Now, I tried to calculate an integral using posterior predictive distribution as its measure with Stan.
I have a one solution but I am not sure whether it is correctly made or not. If you do not mind, please let me know that the strategy of the following code is correct or not.
Let y be data to be fitted a model and
\theta be a model parameter,
f(y|\theta) be a model
\pi(\theta|y) be a posterior
Let T(y,\theta) be a function.
Let y_{\text{obs}} be an observed dataset.

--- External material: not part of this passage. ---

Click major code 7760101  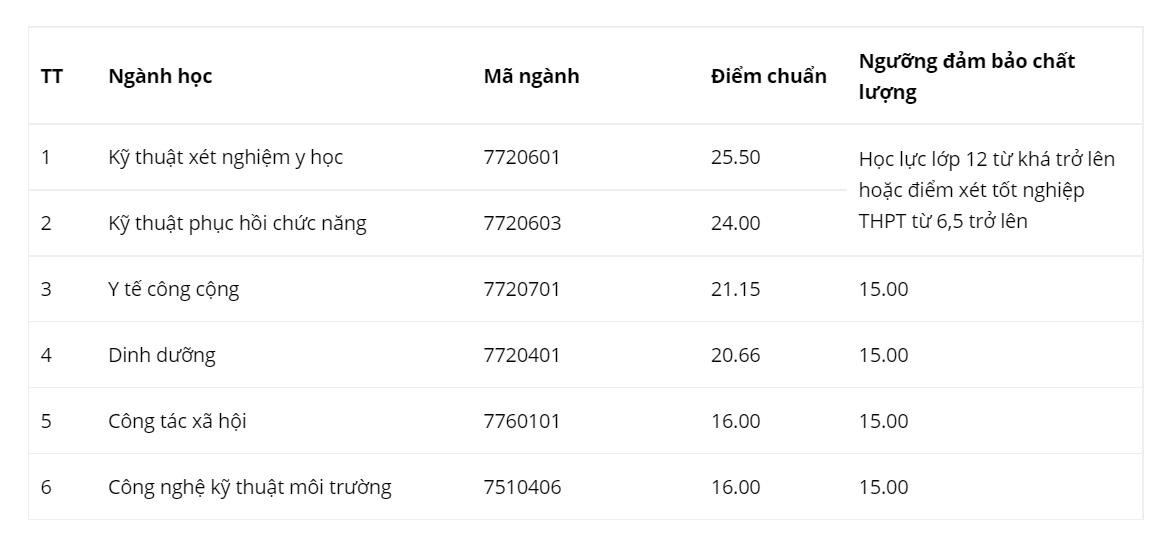coord(522,421)
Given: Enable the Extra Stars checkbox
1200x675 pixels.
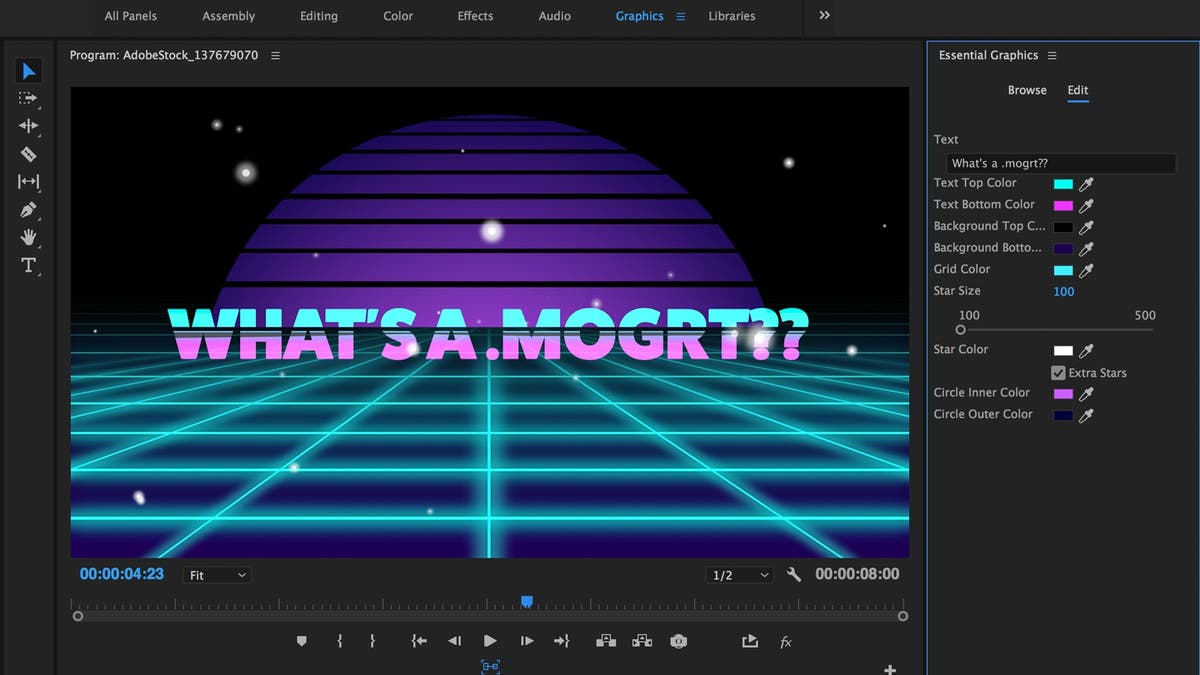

To calculate the integral \int \int T(y,\theta) f(y|\theta)\pi(\theta|y_{\text{obs}}) dy d\theta, I use the Monte Carlo approximation twice as follows.
\int \int T(y,\theta) f(y|\theta)\pi(\theta|y_{\text{obs}}) dy d\theta
\approx \frac{1}{I} \sum_{i=1,...,I} \int T(y,\theta_i) f(y|\theta_i)dy
\approx \frac{1}{I} \sum_{i=1,...,I}\frac{1}{J} \sum_{j=1,...,J} T(y_{ij},\theta_i)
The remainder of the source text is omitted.